PROVIDED DATA.
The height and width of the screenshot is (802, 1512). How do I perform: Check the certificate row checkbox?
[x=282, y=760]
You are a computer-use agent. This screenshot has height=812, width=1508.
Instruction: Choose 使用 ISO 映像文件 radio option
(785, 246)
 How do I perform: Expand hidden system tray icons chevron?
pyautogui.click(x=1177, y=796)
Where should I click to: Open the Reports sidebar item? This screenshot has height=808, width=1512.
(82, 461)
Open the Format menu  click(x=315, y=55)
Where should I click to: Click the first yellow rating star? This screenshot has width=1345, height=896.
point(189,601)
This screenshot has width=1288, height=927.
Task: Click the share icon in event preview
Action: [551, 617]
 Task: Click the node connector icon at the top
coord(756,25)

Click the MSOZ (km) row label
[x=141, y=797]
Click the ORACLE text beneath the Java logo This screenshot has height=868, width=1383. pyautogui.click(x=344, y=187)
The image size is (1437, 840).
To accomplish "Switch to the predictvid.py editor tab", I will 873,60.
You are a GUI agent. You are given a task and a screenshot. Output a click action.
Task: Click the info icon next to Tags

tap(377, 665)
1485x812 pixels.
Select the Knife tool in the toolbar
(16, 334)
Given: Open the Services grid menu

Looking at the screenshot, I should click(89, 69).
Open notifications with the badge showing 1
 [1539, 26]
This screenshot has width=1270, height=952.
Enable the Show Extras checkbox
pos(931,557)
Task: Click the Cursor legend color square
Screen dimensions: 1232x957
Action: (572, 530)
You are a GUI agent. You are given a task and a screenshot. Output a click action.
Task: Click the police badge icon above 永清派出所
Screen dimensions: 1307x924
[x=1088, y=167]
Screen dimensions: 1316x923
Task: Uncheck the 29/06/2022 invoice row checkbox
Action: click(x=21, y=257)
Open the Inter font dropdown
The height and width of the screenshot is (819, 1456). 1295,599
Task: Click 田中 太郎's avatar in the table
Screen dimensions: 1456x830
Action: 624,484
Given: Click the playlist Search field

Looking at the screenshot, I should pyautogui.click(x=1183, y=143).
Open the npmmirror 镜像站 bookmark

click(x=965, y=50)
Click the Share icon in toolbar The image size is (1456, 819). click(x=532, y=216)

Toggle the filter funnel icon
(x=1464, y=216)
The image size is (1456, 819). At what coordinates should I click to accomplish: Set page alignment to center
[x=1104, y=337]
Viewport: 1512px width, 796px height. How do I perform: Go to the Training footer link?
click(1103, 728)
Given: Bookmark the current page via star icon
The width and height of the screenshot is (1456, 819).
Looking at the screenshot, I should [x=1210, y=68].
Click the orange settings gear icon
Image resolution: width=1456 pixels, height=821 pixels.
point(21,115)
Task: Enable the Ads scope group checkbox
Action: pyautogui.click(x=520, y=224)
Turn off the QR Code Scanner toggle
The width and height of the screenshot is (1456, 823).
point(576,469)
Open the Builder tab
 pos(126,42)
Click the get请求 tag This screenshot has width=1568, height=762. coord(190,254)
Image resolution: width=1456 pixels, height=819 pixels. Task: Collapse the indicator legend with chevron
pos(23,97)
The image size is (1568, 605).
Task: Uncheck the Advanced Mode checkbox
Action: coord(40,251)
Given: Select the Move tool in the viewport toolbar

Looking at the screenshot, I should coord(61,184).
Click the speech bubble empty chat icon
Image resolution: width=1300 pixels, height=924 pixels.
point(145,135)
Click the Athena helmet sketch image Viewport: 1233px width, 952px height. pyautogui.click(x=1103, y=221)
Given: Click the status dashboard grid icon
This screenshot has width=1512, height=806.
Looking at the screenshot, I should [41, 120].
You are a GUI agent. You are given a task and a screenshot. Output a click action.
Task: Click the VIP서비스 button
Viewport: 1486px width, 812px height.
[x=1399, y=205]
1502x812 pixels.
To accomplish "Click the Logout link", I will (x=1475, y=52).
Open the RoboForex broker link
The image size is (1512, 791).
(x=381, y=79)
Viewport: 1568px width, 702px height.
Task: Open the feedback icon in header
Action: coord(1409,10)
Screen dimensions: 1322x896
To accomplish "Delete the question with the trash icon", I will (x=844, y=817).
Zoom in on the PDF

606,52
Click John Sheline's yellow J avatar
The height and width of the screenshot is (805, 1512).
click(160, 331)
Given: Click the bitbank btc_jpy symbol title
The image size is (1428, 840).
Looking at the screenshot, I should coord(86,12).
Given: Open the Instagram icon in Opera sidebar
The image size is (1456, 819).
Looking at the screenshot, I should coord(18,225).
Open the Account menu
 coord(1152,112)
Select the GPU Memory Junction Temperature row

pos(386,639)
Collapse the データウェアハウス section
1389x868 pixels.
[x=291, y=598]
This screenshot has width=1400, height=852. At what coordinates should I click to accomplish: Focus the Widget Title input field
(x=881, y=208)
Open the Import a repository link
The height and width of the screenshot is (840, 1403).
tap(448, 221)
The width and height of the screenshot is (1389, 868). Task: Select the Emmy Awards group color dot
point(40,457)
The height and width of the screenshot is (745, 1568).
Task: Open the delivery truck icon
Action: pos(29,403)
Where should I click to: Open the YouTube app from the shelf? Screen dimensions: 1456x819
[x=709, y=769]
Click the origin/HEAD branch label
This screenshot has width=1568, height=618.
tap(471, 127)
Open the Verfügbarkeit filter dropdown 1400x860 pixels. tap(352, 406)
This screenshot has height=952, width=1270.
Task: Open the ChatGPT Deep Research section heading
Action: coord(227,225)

ABOUT THIS TASK.
Go through the listing above and restate it word for word.

EXERCISE RESPONSE.
The height and width of the screenshot is (802, 1512). How do I perform: Check the certificate row checkbox?
[x=282, y=760]
You are a computer-use agent. This screenshot has height=812, width=1508.
Instruction: Choose 使用 ISO 映像文件 radio option
(785, 246)
 How do I perform: Expand hidden system tray icons chevron?
pyautogui.click(x=1177, y=796)
Where should I click to: Open the Reports sidebar item? This screenshot has height=808, width=1512.
(82, 461)
Open the Format menu  click(x=315, y=55)
Where should I click to: Click the first yellow rating star? This screenshot has width=1345, height=896.
point(189,601)
This screenshot has width=1288, height=927.
Task: Click the share icon in event preview
Action: [551, 617]
 Task: Click the node connector icon at the top
coord(756,25)

Click the MSOZ (km) row label
[x=141, y=797]
Click the ORACLE text beneath the Java logo This screenshot has height=868, width=1383. pyautogui.click(x=344, y=187)
The image size is (1437, 840).
To accomplish "Switch to the predictvid.py editor tab", I will 873,60.
You are a GUI agent. You are given a task and a screenshot. Output a click action.
Task: Click the info icon next to Tags

tap(377, 665)
1485x812 pixels.
Select the Knife tool in the toolbar
(16, 334)
Given: Open the Services grid menu

Looking at the screenshot, I should click(89, 69).
Open notifications with the badge showing 1
 [1539, 26]
This screenshot has width=1270, height=952.
Enable the Show Extras checkbox
pos(931,557)
Task: Click the Cursor legend color square
Screen dimensions: 1232x957
Action: (572, 530)
You are a GUI agent. You are given a task and a screenshot. Output a click action.
Task: Click the police badge icon above 永清派出所
Screen dimensions: 1307x924
[x=1088, y=167]
Screen dimensions: 1316x923
Task: Uncheck the 29/06/2022 invoice row checkbox
Action: click(x=21, y=257)
Open the Inter font dropdown
The height and width of the screenshot is (819, 1456). 1295,599
Task: Click 田中 太郎's avatar in the table
Screen dimensions: 1456x830
Action: 624,484
Given: Click the playlist Search field

Looking at the screenshot, I should pyautogui.click(x=1183, y=143).
Open the npmmirror 镜像站 bookmark

click(x=965, y=50)
Click the Share icon in toolbar The image size is (1456, 819). click(x=532, y=216)

Toggle the filter funnel icon
(x=1464, y=216)
The image size is (1456, 819). At what coordinates should I click to accomplish: Set page alignment to center
[x=1104, y=337]
Viewport: 1512px width, 796px height. How do I perform: Go to the Training footer link?
click(1103, 728)
Given: Bookmark the current page via star icon
The width and height of the screenshot is (1456, 819).
Looking at the screenshot, I should [x=1210, y=68].
Click the orange settings gear icon
Image resolution: width=1456 pixels, height=821 pixels.
point(21,115)
Task: Enable the Ads scope group checkbox
Action: pyautogui.click(x=520, y=224)
Turn off the QR Code Scanner toggle
The width and height of the screenshot is (1456, 823).
point(576,469)
Open the Builder tab
 pos(126,42)
Click the get请求 tag This screenshot has width=1568, height=762. coord(190,254)
Image resolution: width=1456 pixels, height=819 pixels. Task: Collapse the indicator legend with chevron
pos(23,97)
The image size is (1568, 605).
Task: Uncheck the Advanced Mode checkbox
Action: coord(40,251)
Given: Select the Move tool in the viewport toolbar

Looking at the screenshot, I should coord(61,184).
Click the speech bubble empty chat icon
Image resolution: width=1300 pixels, height=924 pixels.
point(145,135)
Click the Athena helmet sketch image Viewport: 1233px width, 952px height. pyautogui.click(x=1103, y=221)
Given: Click the status dashboard grid icon
This screenshot has width=1512, height=806.
Looking at the screenshot, I should [41, 120].
You are a GUI agent. You are given a task and a screenshot. Output a click action.
Task: Click the VIP서비스 button
Viewport: 1486px width, 812px height.
[x=1399, y=205]
1502x812 pixels.
To accomplish "Click the Logout link", I will (x=1475, y=52).
Open the RoboForex broker link
The image size is (1512, 791).
(x=381, y=79)
Viewport: 1568px width, 702px height.
Task: Open the feedback icon in header
Action: coord(1409,10)
Screen dimensions: 1322x896
To accomplish "Delete the question with the trash icon", I will (x=844, y=817).
Zoom in on the PDF

606,52
Click John Sheline's yellow J avatar
The height and width of the screenshot is (805, 1512).
click(160, 331)
Given: Click the bitbank btc_jpy symbol title
The image size is (1428, 840).
Looking at the screenshot, I should coord(86,12).
Given: Open the Instagram icon in Opera sidebar
The image size is (1456, 819).
Looking at the screenshot, I should coord(18,225).
Open the Account menu
 coord(1152,112)
Select the GPU Memory Junction Temperature row

pos(386,639)
Collapse the データウェアハウス section
1389x868 pixels.
[x=291, y=598]
This screenshot has width=1400, height=852. At what coordinates should I click to accomplish: Focus the Widget Title input field
(x=881, y=208)
Open the Import a repository link
The height and width of the screenshot is (840, 1403).
tap(448, 221)
The width and height of the screenshot is (1389, 868). Task: Select the Emmy Awards group color dot
point(40,457)
The height and width of the screenshot is (745, 1568).
Task: Open the delivery truck icon
Action: pos(29,403)
Where should I click to: Open the YouTube app from the shelf? Screen dimensions: 1456x819
[x=709, y=769]
Click the origin/HEAD branch label
This screenshot has width=1568, height=618.
tap(471, 127)
Open the Verfügbarkeit filter dropdown 1400x860 pixels. tap(352, 406)
This screenshot has height=952, width=1270.
Task: Open the ChatGPT Deep Research section heading
Action: coord(227,225)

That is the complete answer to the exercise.